** TASKS FOR THIS EXERCISE **
1. Using the ice-resurfacing passage, decide whether each statement is true. For each, answer yes or no and quote the words that settle it. (a) A typical resurfacing with one machine takes about 7 to 10 minutes. (b) The storage area of a standard resurfacing vehicle is usually at the back. (c) The housing of the self-driven device encloses its components.
2. According to the ice-resurfacing passage, what three parts make up the resurfacing unit of a traditional machine?

** PROVIDED TEXT **
The present invention relates to a self-driven device to resurface an ice rink.
A traditional ice-resurfacing machine is constructed on a vehicle chassis and operated by a user. The ice-resurfacing vehicle typically has a large storage area for collected ice shavings and includes an ice-resurfacing unit dragged behind the vehicle and around the ice needing to be resurfaced. This resurfacing unit includes a blade, augers, and watering unit. In use, the ice-resurfacing vehicle is driven onto the rink, the ice-resurfacing unit is lowered and the vehicle is driven along areas of ice needing to be resurfaced. In operation, as the vehicle is driven, the ice resurfacing unit blade shaves the ice surface with the augers collecting the shaved ice and depositing it within the storage area while the watering unit applies fresh water to the shaved ice.
A standard ice resurfacing vehicle is quite large, often the size of a large automobile, making it cumbersome to maneuver and operate. A majority of the size of the ice-resurfacing vehicle is comprised of the storage area. This storage area typically occupies the front of the vehicle and functions a depository for removed shaved ice. After the completion of resurfacing, this shaved ice must be emptied from the storage area and then melted or deposited outside for complete disposal.
In addition to being difficult to operate, traditional ice resurfacers are slow. A typical ice resurfacing is completed in approximately 7-10 minutes. Using two resurfacers at a time can lesson the time to resurface the ice, but still takes approximately 4-6 minutes. As ice time is a valuable commodity in terms of both practice time and money, ice-resurfacing time needs to be minimized.
Due to these limitations, an ice-resurfacing unit is desired that can quickly resurface the ice, does not require an operator, and does not require the storage of shaved ice. Preferably, this ice-resurfacing unit is used in combination with several other similar units to quickly enter an ice surface and resurface the ice in a very short period to quickly and efficiently restore the ice surface.
A self-driven ice-resurfacing device for resurfacing an ice rink is disclosed. The device is comprised of several individual components contained within an exterior housing. The housing extends a width, a length, and a height of the device to enclose the components. These components operate in combination to provide an efficient and effective ice resurfacing by brushing the ice, scraping the ice, heating collected ice shavings to reduce bulk and recycle the ice shavings, filtering the heated ice shavings, and depositing this filtered, heated, and recycled water back onto the ice surface at a smooth and consistent rate of flow.

Item-finding records:
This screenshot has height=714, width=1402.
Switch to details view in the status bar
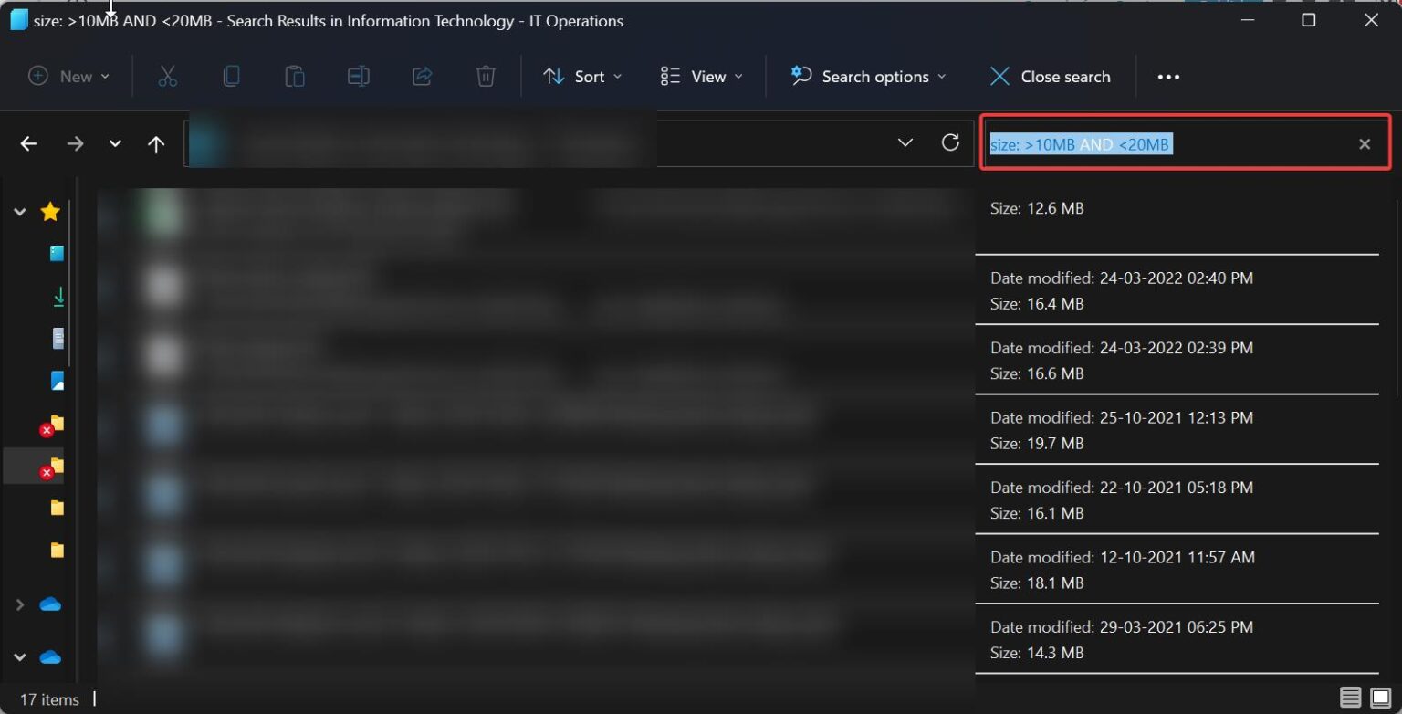point(1352,696)
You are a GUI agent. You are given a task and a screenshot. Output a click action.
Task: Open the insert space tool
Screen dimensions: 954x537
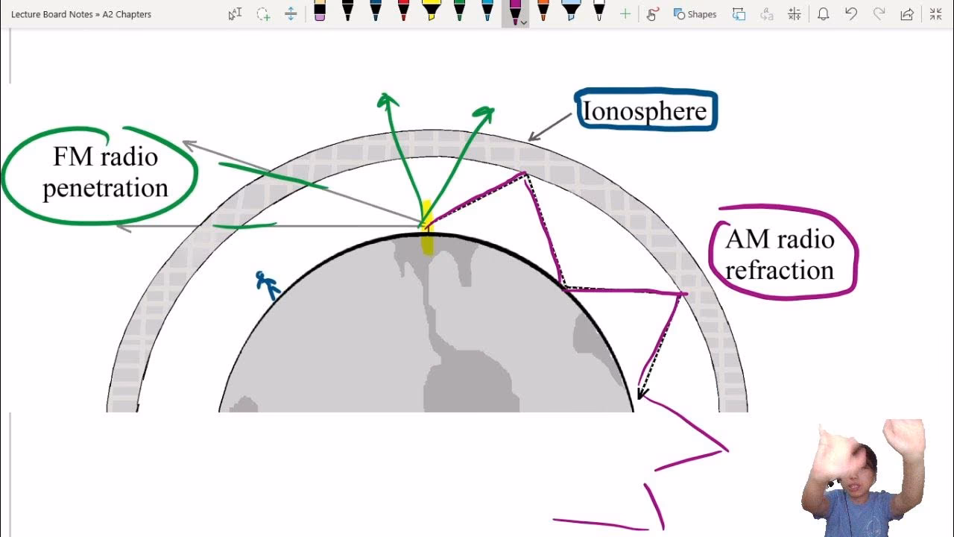click(290, 13)
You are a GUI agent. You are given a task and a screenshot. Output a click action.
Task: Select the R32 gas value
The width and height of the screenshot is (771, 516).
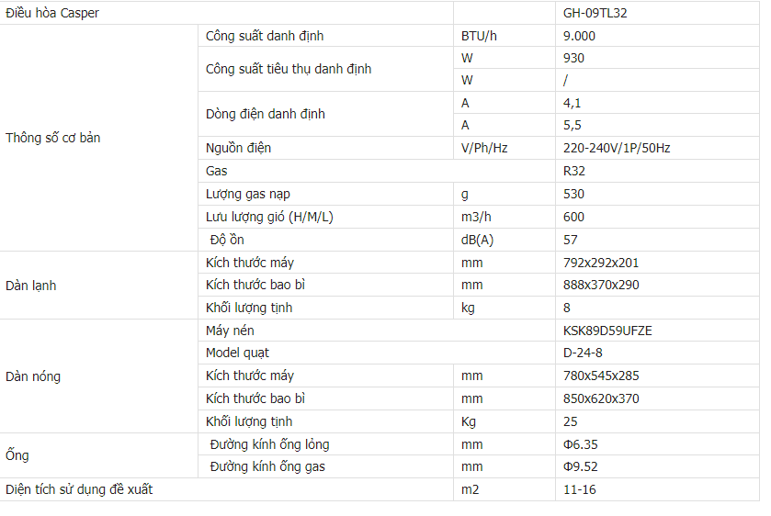(x=574, y=171)
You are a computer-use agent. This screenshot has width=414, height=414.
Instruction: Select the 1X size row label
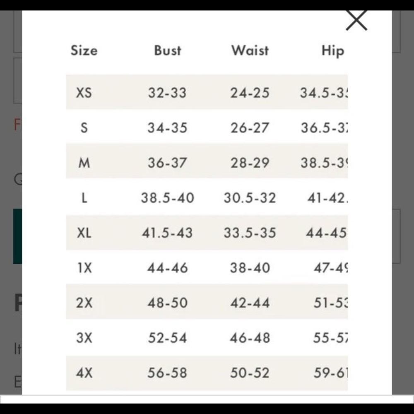click(x=84, y=268)
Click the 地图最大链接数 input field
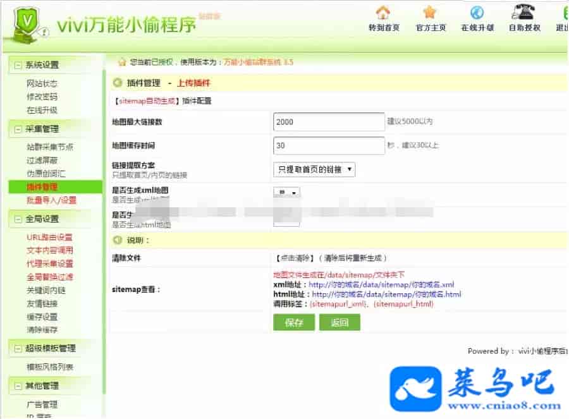The image size is (569, 419). click(329, 121)
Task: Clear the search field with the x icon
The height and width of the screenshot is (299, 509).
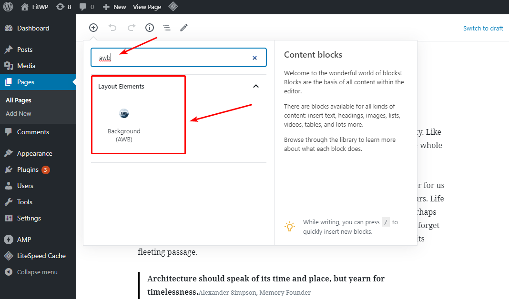Action: click(x=255, y=57)
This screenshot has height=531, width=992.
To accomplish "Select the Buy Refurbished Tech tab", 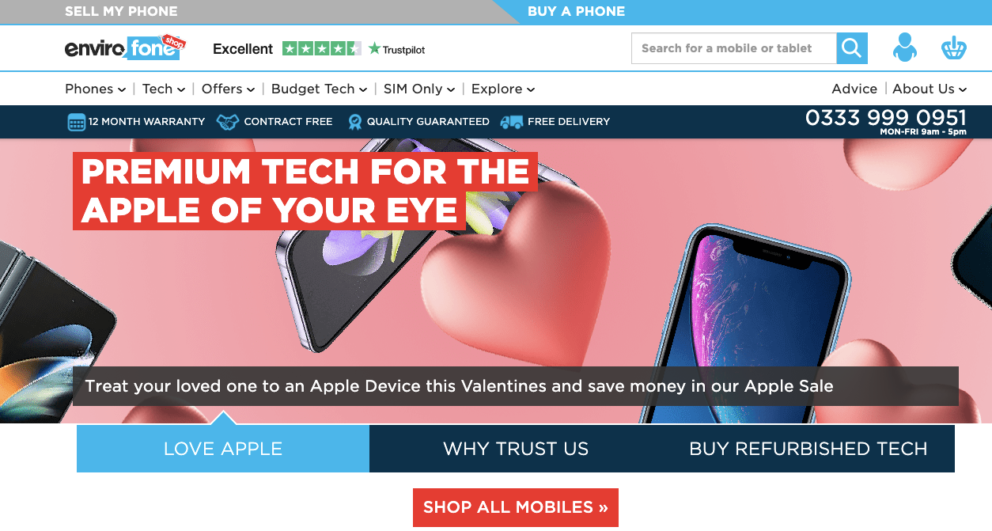I will pyautogui.click(x=808, y=449).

** RESULTS FOR EACH TASK **
1.
(a) Yes: "A typical ice resurfacing is completed in approximately 7-10 minutes."
(b) No: "This storage area typically occupies the front of the vehicle"
(c) Yes: "The housing extends a width, a length, and a height of the device to enclose the components."

2. A blade, augers, and a watering unit.